Ce furent les deux seuls transferts en 2010. Lyon avait d’ailleurs eu du mal à se lancer, mais avait finalement terminé troisième au terme de la saison. La grosse surprise a été le licenciement de Puel. Aulas, désireux de remporter de nouveau le championnat de France, avait décidé de faire appel à un nouvel entraîneur. Blanc était à la tête des Bleus, tandis que Tigana avait repris le flambeau à Bordeaux. Deschamps était toujours à la tête de Marseille. Au final, Lyon avait décidé d’embaucher le Lion de Rekem, Eric Gerets. Le belge était la bonne solution semblait-t-il pour Lyon. Il aimait avoir un jeu porté sur l’offensive, qui utilisait les ailes. Comme la mécanique était déjà bien huilée, il avait décidé de ne recruter que deux joueurs. Jimmy Briand, de Rennes, était associé à Lopez, ou à Gomis selon les matchs. Le jeune Tafer ne confirmant pas les espoirs placés en lui, il avait décidé de faire appel à un grand attaquant de Ligue 1. L’association entre les trois fonctionnait plutôt bien. Briand était entre Gomis et Lopez en terme de style de jeu. A la fois rapide, mais physique, il savait imposer son rythme à la défense adverse et avait plutôt une bonne vision du jeu. La deuxième recrue de Gerets avait été un latéral gauche. Cissokho avait montré ses limites la saison précédente en se blessant deux mois. Bastos avait été reconduit en défense, comme en Seleçao, mais il n’était pas aussi efficace que le titulaire à ce poste. Aussi, à la surprise de tout le monde, il engagea un jeune de Manchester United, qui vraisemblablement avait du mal à s’imposer en équipe première, Ritchie de Laet. Pas mauvais, assez doué techniquement, il pouvait dépanner et assurer sereinement le remplacement de Cissokho en cas de blessure. Depuis que Gerets était à la tête de Lyon, cette équipe semblait monstrueuse et dévorait ses adversaires sans pitié. Seule l’équipe de Marseille pouvait rivaliser.

- Tu peux pas faire attention ?!
Je me tournais et constatai avec frayeur que j’avais failli renverser un cycliste.
-Désolé, vraiment. J’étais ailleurs.
-Oui bah la prochaine fois, fais en sorte de pas te croire au paradis trop tôt !
-Désolé…
Après ce petit incident, je repartais en direction du stade.

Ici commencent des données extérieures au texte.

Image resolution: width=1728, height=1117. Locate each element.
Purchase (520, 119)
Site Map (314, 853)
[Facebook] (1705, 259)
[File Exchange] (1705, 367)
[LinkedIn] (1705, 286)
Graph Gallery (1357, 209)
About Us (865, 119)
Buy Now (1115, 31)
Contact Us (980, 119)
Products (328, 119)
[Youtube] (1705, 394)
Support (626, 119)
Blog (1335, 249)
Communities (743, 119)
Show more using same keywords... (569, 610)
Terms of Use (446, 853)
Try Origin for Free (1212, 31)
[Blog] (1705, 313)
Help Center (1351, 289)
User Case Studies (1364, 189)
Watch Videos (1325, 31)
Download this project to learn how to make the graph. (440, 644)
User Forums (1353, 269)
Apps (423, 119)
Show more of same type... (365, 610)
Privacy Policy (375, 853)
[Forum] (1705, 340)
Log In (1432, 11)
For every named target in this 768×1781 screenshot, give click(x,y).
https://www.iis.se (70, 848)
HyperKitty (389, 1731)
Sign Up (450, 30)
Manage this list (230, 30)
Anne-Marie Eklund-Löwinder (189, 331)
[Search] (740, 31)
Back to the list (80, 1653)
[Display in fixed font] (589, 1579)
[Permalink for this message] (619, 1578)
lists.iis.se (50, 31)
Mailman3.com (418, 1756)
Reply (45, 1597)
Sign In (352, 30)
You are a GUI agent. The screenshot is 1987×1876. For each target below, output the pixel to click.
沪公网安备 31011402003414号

Arrivé à l’accueil, je fus étonnamment surpris de voir le Président m’attendre.
-Vous donnerez ceci à Aulas, j’ai besoin qu’il me confirme sa volonté de recruter William Rémy, dit-il à la secrétaire.
-C’est entendu Monsieur.
Je m’avançai, et me présentai :
-Bonjour Monsieur Martel. Je suis Jack Coulit.
-Ah, c’est un bonheur de vous recevoir Jack. Je vous en prie, appelez-moi Gervais. Cinthya, je compte sur vous pour Rémy, c’est important, dit-il en s’adressant à la secrétaire. Bien, suivez-moi.
Je fus étonné de constater qu’il n’y avait pas d’ascenseurs. Contrairement aux autres clubs, ce bâtiment avait l’air d’être assez vieux. Gervais se retourna, tout en montant les escaliers, et me dit alors :
-Ne vous en faites pas, mon bureau n’est qu’au dixième étage.
-Au dixième étage ? Bon dieu, je vais devoir revoir mon entraînement alors !
Gervais ria, d’une voix grave et sonore.
- Je pense que vous devriez, en effet. Mais cela ne sera pas nécessaire, puisque nous y sommes, me répondit-il en souriant.
Comment ça nous y sommes ? Nous venions à peine de monter un étage que nous étions arrivés ? Ne venait-il pas de dire que son bureau se trouvait au dixième étage ?
-C’était une boutade, répondit-il à ma question muette. Une sorte de test, pour voir si vous étiez prêts à aller au bout des dix étages.
En fin de compte, ce président me plaisait. Il avait l’air d’être assez malin, et plus inquiétant encore, il savait ce qu’il voulait.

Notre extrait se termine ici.